Designated driver services in South Korea are widely prevalent and in high demand, especially in major cities such as Seoul and Busan. Designated driver call centers operate as a central dispatch with some vendors providing mobile apps to request a driver. The driver arrives at the location of the customer's vehicle and will drive it to the requested location for a fee. The Korean language word for these designated drivers for hire is 'dae-ri un-jeon' (대리운전) meaning replacement driver. According to the Korea Service Driver Society, an estimated 100,000 replacement drivers handle 700,000 customers a day across the country (2007)

===Australia===

Designated driver services in Australia exist in many capital cities and regional towns. The service is in high demand due to highly regulated, unreliable taxi services.

===New Zealand===

In 2017, Coca-Cola announced a promotion to encourage people to have sober drivers by offering free Coca-Cola.

===Canada===

====Ontario====

Canada has a long history with designated driver services provided by private enterprise going back to 1996 in Ontario. One of central Ontario's largest designated driver services, Barrie Designated Drivers, has transported thousands of clients home over the years with multiple offices in Ontario Canada.

====British Columbia====
B.C. has a huge market of designated driver services and new ones are created monthly.
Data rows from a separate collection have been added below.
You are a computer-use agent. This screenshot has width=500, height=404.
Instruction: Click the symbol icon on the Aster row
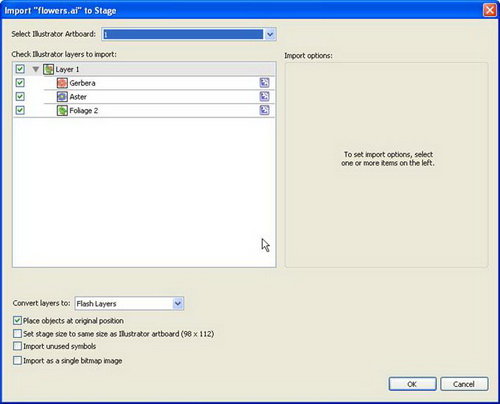point(264,96)
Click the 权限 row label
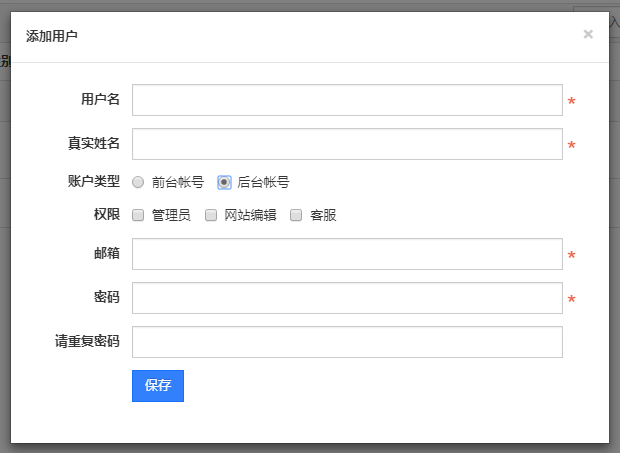This screenshot has width=620, height=453. pos(106,214)
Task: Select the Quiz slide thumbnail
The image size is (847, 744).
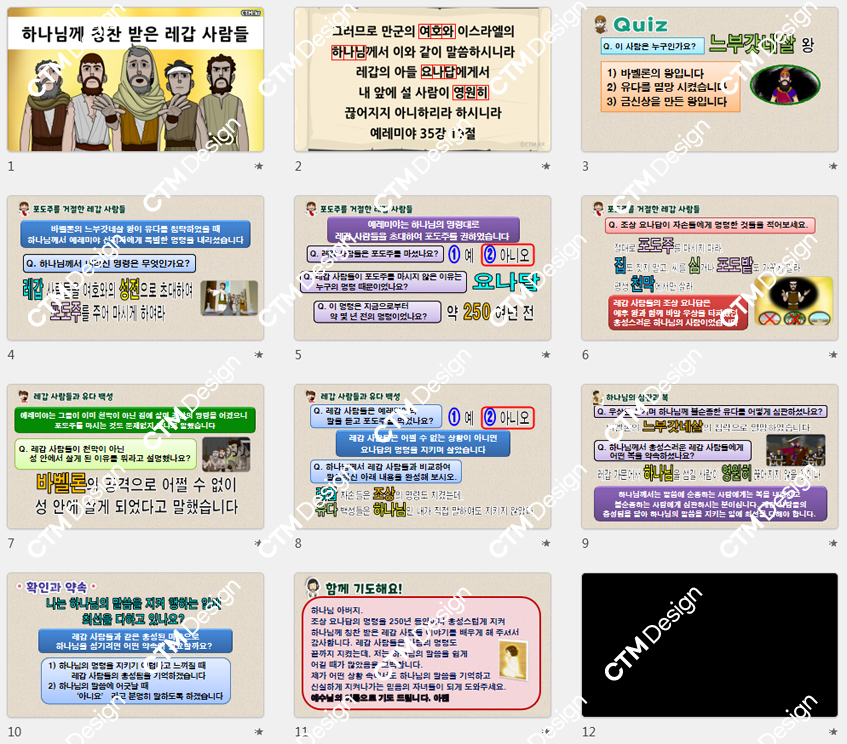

Companies throughout the province work 7 days a week to drive intoxicated individuals home in their own vehicles for a fee. Clients should not expect customer service, as that is not the goal – the DD industry is not a regular means for travel but a lifeline service.

===China===

In China, dàijià (代驾) apps, such as E-Daijia and Didi Daijia, allow a customer to hire a driver to drive them home in the customer's own car. This service's popularity is driven by high population density and low cost. The service is used by customers who have been drinking or who want to work on the way instead of focusing on driving. Drivers put an e-bike in the trunk of the car and ride it away after dropping off the customer and the car.

Hong Kong Designated Driver Limited (HKDD) or easydrive also helps individuals to safely get home in their own cars. HKDD provides Android and iOS mobile apps for their users.